Over the past few weeks, Barnes & Noble has announced fire sale after fire sale for Nook products: Buy a Nook HD+ tablet and get a Nook Simple Touch free! Download the Nook app for Windows 8 and get free bestselling digital book and magazine titles! The latest deal, which was just announced last week, targets teachers as part of Barnes & Noble's annual "Educator Appreciation Days," offering a variety of discounts — including $20 off the Nook HD and HD+ — between April 13 and 21.

Fire sale after fire sale

The discounts on Nook Media hardware and content, coming as they do the month after Barnes & Noble reported an 8.8 percent revenue drop and 2.2 percent decline in sales of Nook products from last year, doesn't seem to be a show of faith in Nook's future prospects. Meanwhile, parent company Barnes & Noble, which still owns the majority stake in the subsidiary (78.2 percent), also saw its retail sales drop even more precipitously and is also moving to close more stores, the latter which it says is simply business as usual. That hasn't stopped a flurry of reports speculating that a major shakeup is looming for Barnes & Noble and Nook in the near future, perhaps that the parent company could go out of business or sell itself to another chain such as Walmart.

"you have two businesses that have different goals that are now separated."

Barnes & Noble's founder and chairman Leonard Riggio quietly indicated in a regulatory filing in February that he wanted to buy only the company's brick and mortar business, not Nook Media, effectively splitting the two for good. A split is something that other shareholders and analysts have suggested would be a wise move, too. A questioner on Barnes & Noble's latest earnings call pointed out in February "you have two businesses that have different goals that are now separated... they appeal to different investor sets. You're clearly getting penalized for the fact that they live together," and went on to ask about "how to ultimately separate these businesses." In response, Barnes & Noble's chief financial officer Michael Huseby said "we've consistently disclosed that we're looking at strategic alternatives and will continue to do that, but we don't have anything further to announce at this time." Asked again more recently, Barnes & Noble did not respond to The Verge in time for this article's publication.
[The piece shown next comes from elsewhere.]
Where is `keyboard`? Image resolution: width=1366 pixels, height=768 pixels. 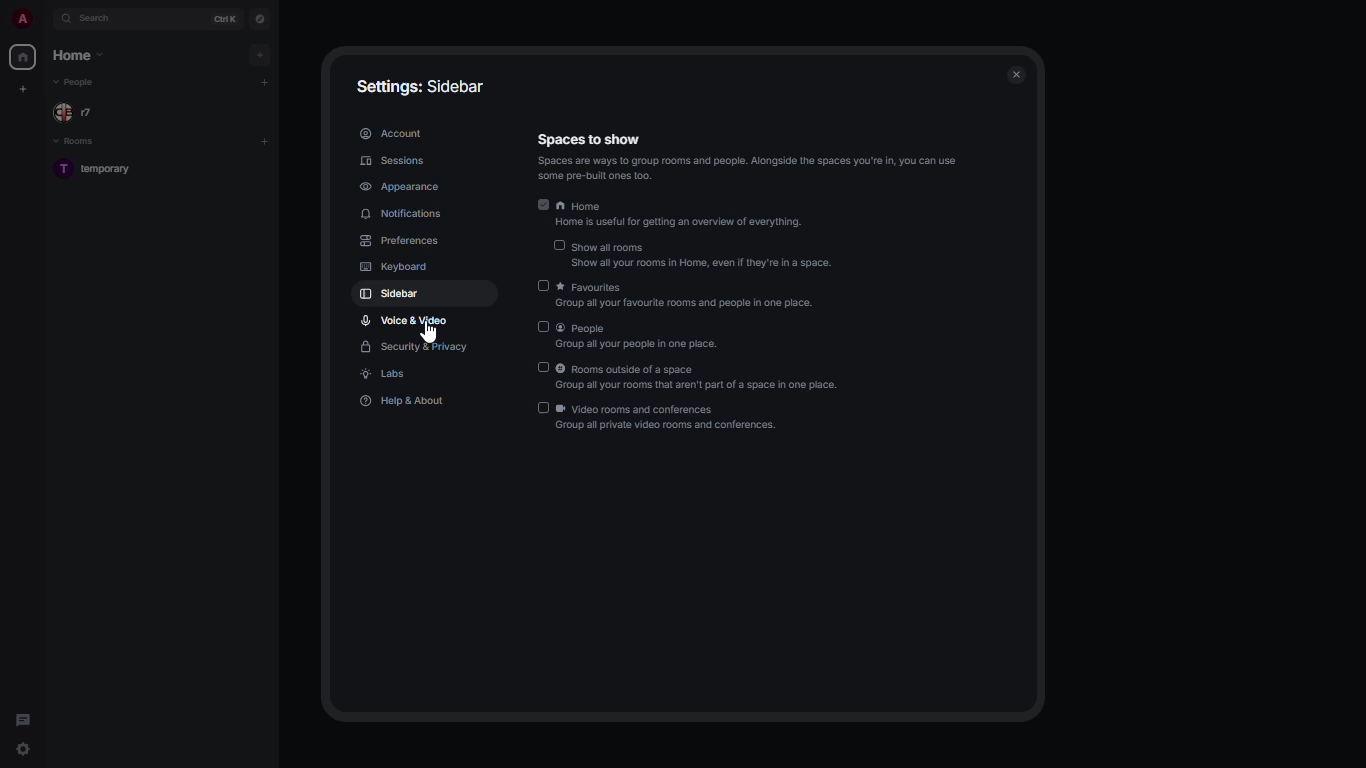
keyboard is located at coordinates (396, 268).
Others have suggested that Microsoft, which invested $300 million to acquire what ended up being a 16.8 percent stake in Nook Media, should go ahead and buy that whole subsidiary from Barnes & Noble. Microsoft declined to comment when asked by The Verge about its investment in Nook, but sources close to both companies who wished to remain anonymous said that Microsoft has the option to ramp up or decrease its stake in Nook at any time. Microsoft, it should also be noted, has almost nothing to lose from its Nook investment as it stands now. The company has almost $70 billion in cash on hand.

The question is whether Microsoft would make a move to save Nook

The question is whether Microsoft would make a move to save Nook if Barnes & Noble collapsed or tried to offload it. There's a good argument to made that Microsoft should do just that: Barnes & Noble still claims it has one of the largest digital content libraries in the world, and sales in that area were actually up 6.8 percent last quarter. Even just to get that content — which includes many ebooks and magazines Microsoft doesn't have — could be worth nearly any possible fair price for Nook. Plus, when Microsoft first announced it would be investing in the subsidiary that would become Nook Media almost a year ago (the deal closed in October), it pointed out that content was one of the reasons.
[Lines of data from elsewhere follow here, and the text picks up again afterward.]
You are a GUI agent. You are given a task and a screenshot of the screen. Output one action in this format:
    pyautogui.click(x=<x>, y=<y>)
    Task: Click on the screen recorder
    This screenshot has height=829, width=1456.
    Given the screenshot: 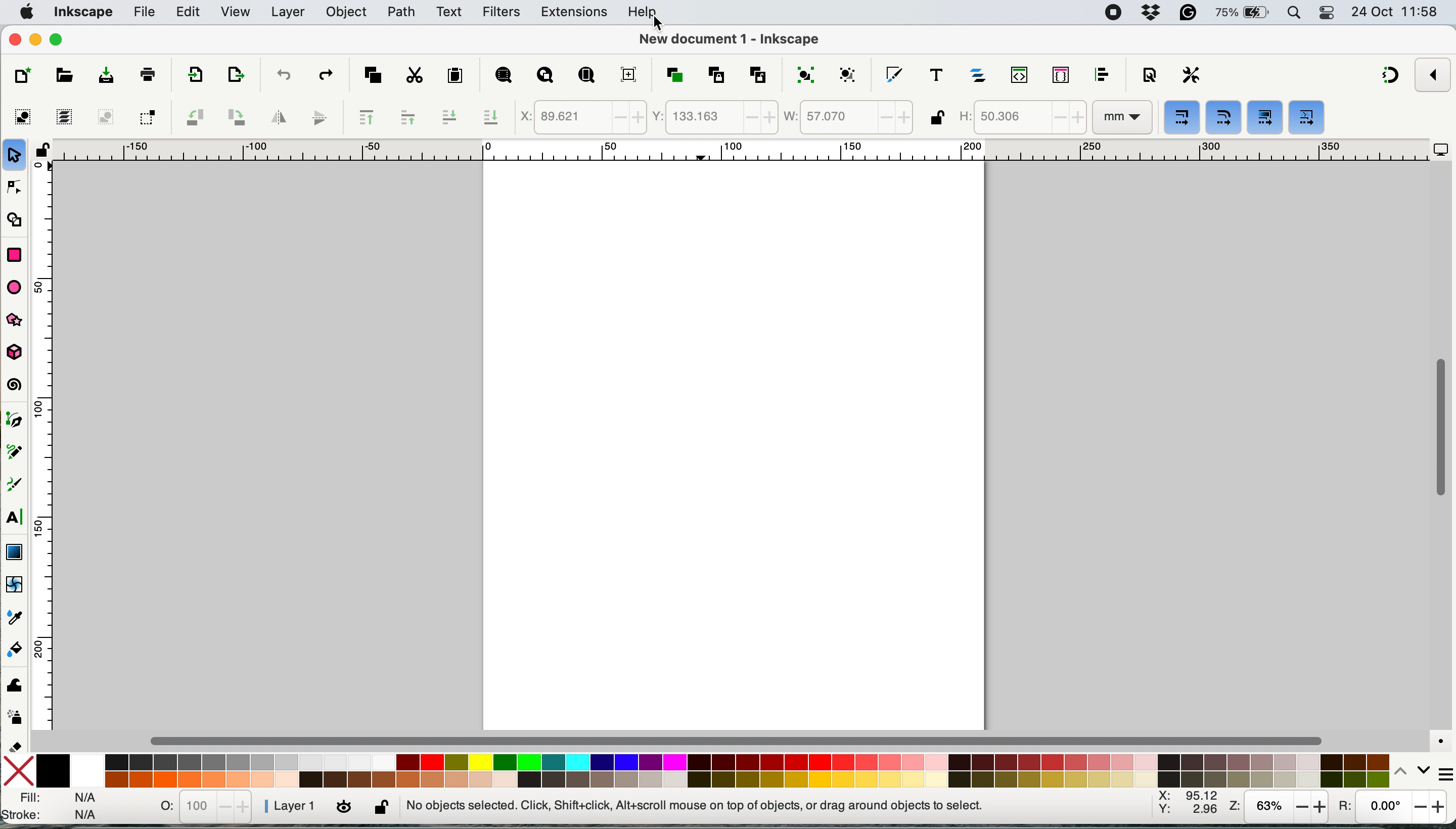 What is the action you would take?
    pyautogui.click(x=1113, y=12)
Even if Microsoft doesn't buy Nook, look for it to take a more active role in providing more overlapping experiences between products. Sources close to Microsoft who declined to speak on the record said to envision a scenario in which Microsoft would allow users of Office to self-publish manuscripts straight from Word to the Barnes & Noble digital publishing store, giving the two companies more of a fighting chance against Amazon and Apple. The sources said that for Microsoft, Nook was a long term play. Despite it now being six months since the companies closed the deal, it would take longer — perhaps years — for Microsoft's ebook plans to fully materialize in the hands of consumers.

Nook has become a book in the 'Choose Your Own Adventure' series

How many consumers actually stick around for that long is an open question, of course. In fact, whether Nook sticks around in its current form is something of a question, too: for Barnes & Noble and its partners, the platform itself has become a book in the Choose Your Own Adventure series. Not all decisions lead to success.